* [Task to carry out] Extract every line of text from the material below and reproduce each one character for character. Leave the pictures out of your answer.

◆ ◆ ◆ ◆ ◆

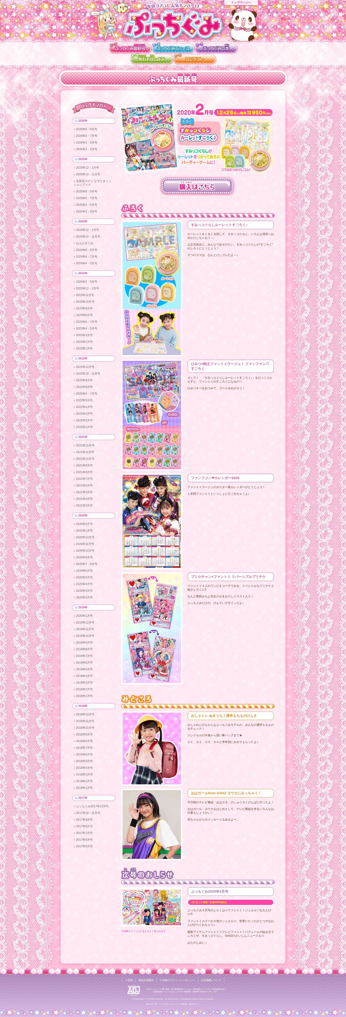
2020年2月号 (84, 523)
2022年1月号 (84, 427)
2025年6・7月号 (86, 198)
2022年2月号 (84, 420)
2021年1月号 (84, 530)
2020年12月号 (85, 537)
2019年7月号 (84, 655)
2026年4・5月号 (86, 142)
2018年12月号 (85, 714)
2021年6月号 (84, 485)
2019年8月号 (84, 649)
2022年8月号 (84, 386)
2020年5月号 (84, 577)
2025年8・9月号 (86, 191)
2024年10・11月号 (88, 236)
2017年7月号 (84, 833)
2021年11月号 (85, 452)
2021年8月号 (84, 472)
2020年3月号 (84, 590)
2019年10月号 (85, 635)
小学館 (129, 980)
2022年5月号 (84, 400)
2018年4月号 (84, 767)
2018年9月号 (84, 734)
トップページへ (241, 2)
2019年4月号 (84, 675)
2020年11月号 (85, 544)
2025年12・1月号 (87, 167)
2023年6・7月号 (86, 321)
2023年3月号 (84, 335)
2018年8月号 (84, 741)
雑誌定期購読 (146, 980)
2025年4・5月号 (86, 204)
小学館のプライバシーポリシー (177, 980)
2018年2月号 (84, 781)
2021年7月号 (84, 478)
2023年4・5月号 (86, 328)
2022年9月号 (84, 380)
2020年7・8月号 (86, 564)
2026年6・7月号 (86, 135)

◆ ◆ ◆ ◆ ◆

* [Exercise output]
2020年2月号 (84, 523)
2022年1月号 (84, 427)
2025年6・7月号 (86, 198)
2022年2月号 (84, 420)
2021年1月号 (84, 530)
2020年12月号 (85, 537)
2019年7月号 (84, 655)
2026年4・5月号 (86, 142)
2018年12月号 (85, 714)
2021年6月号 (84, 485)
2019年8月号 (84, 649)
2022年8月号 (84, 386)
2020年5月号 (84, 577)
2025年8・9月号 (86, 191)
2024年10・11月号 (88, 236)
2017年7月号 (84, 833)
2021年11月号 (85, 452)
2021年8月号 (84, 472)
2020年3月号 (84, 590)
2019年10月号 (85, 635)
小学館 (129, 980)
2022年5月号 (84, 400)
2018年4月号 (84, 767)
2018年9月号 (84, 734)
トップページへ (241, 2)
2019年4月号 (84, 675)
2020年11月号 (85, 544)
2025年12・1月号 (87, 167)
2023年6・7月号 (86, 321)
2023年3月号 (84, 335)
2018年8月号 (84, 741)
雑誌定期購読 (146, 980)
2025年4・5月号 (86, 204)
小学館のプライバシーポリシー (177, 980)
2018年2月号 (84, 781)
2021年7月号 (84, 478)
2023年4・5月号 (86, 328)
2022年9月号 (84, 380)
2020年7・8月号 (86, 564)
2026年6・7月号 (86, 135)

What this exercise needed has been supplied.